Einige helfende Prinzipien

Team Neu- und Umbesetzung 

Die Fähigkeit, uns ständig rasch ändernden Umständen anzupassen ist ein entscheidender Vorteil für uns. Anpassungen bedeuten aber oft auch Änderungen an der Zusammensetzung von Teams. Die folgenden Prinzipien und Erkenntnissen basieren auf Erfahrungen und Beobachtungen der letzten Jahre. 

Alles ist miteinander verbunden

Eine scheinbar lokale Änderung in einem Team hat fast immer Auswirkungen auf andere Teams. Oft ergibt sich daraus sogar eine Kettenreaktion. Deshalb erfordert sie in der Regel eine teamübergreifende Betrachtung.

Das Ganze sehen

Wir suchen super Mitarbeiter für sipgate. Manchmal passt es in einem Team nicht – fachlich oder auch menschlich – dann bedeutet das nicht automatisch, dass es keinen Platz bei sipgate gibt, oder dass man an der ursprünglichen Idee (“Wir suchen einen Backend-Dev für Team XY”) festhalten muss. Dann sprechen wir über Alternativen, denn im Zweifel gilt: wir dürfen Top Leute nicht verlieren, nur weil gerade kein passender Schreibtisch frei ist. 

Keine Schnellschüsse

Es dauert lange, bis ein Team gut zusammen funktioniert. Auch kleine Änderungen in einem Team haben oftmals große Auswirkungen. Deshalb rühren wir nicht grundlos an der Zusammensetzung oder Existenz eines funktionierenden Teams. 

Lieber etwas größer

Ein Team sollte grundsätzlich so aufgestellt sein, dass es nicht bei jeder Abwesenheit (z.B. Urlaub, Krankheit, Fortbildung) arbeitsunfähig wird. Was „groß“ in diesem Zusammenhang bedeutet, kann je nach Team und Kontext unterschiedlich sein. 

Von Anfang an stabil

Das Splitten eines Teams ist ein valider (wenn nicht sogar der bevorzugte) Weg, um ein zusätzliches Teams zu erzeugen. Dabei sollte aber nie (auch nicht temporär) ein Teamfragment entstehen, welches instabil ist und erst durch zukünftige Zugänge stabil wird. Doppelzugehörigkeiten, auch temporär, sollten vermieden werden. 

Signale rechtzeitig lesen

Eine dauerhafte Abwesenheit durch Krankheit, Kündigung oder Teamwechsel hat meist einen direkten negativen Einfluss auf die Funktionsfähigkeit des Teams. Deshalb ist es wichtig, ein realistisches Bild von der Leistungsfähigkeit des eigenen Teams zu erarbeiten und sich möglichst früh um Ersatz, einen Tausch oder eine Neueinstellung zu kümmern.  

Nicht immer der direkte Weg

Wenn ein Mitarbeiter ein Team sucht und ein Team eine offene Stelle hat, passt das nicht zwangsläufig zueinander.
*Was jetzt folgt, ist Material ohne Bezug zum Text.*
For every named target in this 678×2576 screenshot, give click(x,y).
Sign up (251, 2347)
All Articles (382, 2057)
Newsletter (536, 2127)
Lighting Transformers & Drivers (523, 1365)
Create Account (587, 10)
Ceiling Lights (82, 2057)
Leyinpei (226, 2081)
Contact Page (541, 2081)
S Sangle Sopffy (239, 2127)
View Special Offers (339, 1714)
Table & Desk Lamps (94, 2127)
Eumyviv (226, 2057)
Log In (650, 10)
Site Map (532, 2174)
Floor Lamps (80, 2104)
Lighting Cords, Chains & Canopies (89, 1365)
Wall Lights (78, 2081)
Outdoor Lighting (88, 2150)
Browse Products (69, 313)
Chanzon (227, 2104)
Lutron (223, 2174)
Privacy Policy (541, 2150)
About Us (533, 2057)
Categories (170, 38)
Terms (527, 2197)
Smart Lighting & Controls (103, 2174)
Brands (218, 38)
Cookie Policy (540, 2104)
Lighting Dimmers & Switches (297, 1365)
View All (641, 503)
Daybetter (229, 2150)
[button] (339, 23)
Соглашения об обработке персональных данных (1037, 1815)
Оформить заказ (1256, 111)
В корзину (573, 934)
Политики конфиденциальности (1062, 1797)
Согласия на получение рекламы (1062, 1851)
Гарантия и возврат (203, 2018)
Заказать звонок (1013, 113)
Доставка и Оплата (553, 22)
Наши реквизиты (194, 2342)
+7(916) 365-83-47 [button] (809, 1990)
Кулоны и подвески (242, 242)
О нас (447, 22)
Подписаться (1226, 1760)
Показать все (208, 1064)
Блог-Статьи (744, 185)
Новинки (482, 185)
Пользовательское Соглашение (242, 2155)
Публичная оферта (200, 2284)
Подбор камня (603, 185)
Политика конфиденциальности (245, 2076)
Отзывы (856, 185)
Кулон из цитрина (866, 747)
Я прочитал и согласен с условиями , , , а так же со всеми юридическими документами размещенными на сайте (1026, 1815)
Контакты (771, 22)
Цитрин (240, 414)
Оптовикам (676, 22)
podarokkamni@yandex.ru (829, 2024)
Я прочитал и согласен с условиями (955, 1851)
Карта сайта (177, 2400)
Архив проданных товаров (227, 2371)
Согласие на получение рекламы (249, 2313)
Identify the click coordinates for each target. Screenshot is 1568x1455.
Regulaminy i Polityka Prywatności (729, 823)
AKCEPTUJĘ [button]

Muss es auch nicht. Es schafft aber auf jeden Fall Optionen. In diesem Fall sollte also auch die Option erwogen werden, diese über einen Tausch mit einem dritten Team, quasi über einen Dreieckstausch, zu realisieren.  

Rollenwechsel sind nie gratis

Rollenwechsel können sinnvoll sein, sollten aber nicht unterschätzt werden, denn sie erzeugen meist eine neue Lücke im bisherigen Team. Man sollte sich deshalb möglichst früh um Ersatz, einen Tausch oder eine Neueinstellung kümmern.   

Transparenz verhindert Ärger

Jede geplante Änderung an einem Team sollte so früh wie möglich auf Portfolioebene (z.B. Montag, 13:00 Uhr) transparent gemacht werden. Alle anderen Wege haben immer ein Geschmäckle. Dies gilt insbesondere für den Neubedarf an Teammitgliedern.

Aufgepasst bei temporären Teams

Die Lösung von temporären Aufgaben ist grundsätzlich Aufgabe von existierenden Teams, denn der Weg über temporäre Teams ist teuer und gefährdet die Stabilität anderer Teams. Deshalb: Wir groomen temporäre Themen vorher gründlich. Oft sind diese Themen sehr viel kleiner als gedacht. Sollte ein temporäres Team trotzdem die einzige Lösung sein, muss geklärt sein, wer nach Beendigung zuständig ist für Fragen, Updates und Bugs.

Nicht blind Regeln folgen

Regeln und Prozesse sind oft ein geeignetes Mittel. Doch bei komplexen Sachverhalten helfen sie nicht. Deshalb sollte im Zweifelsfall jede Situation individuell betrachtet werden. Und: Reden hilft!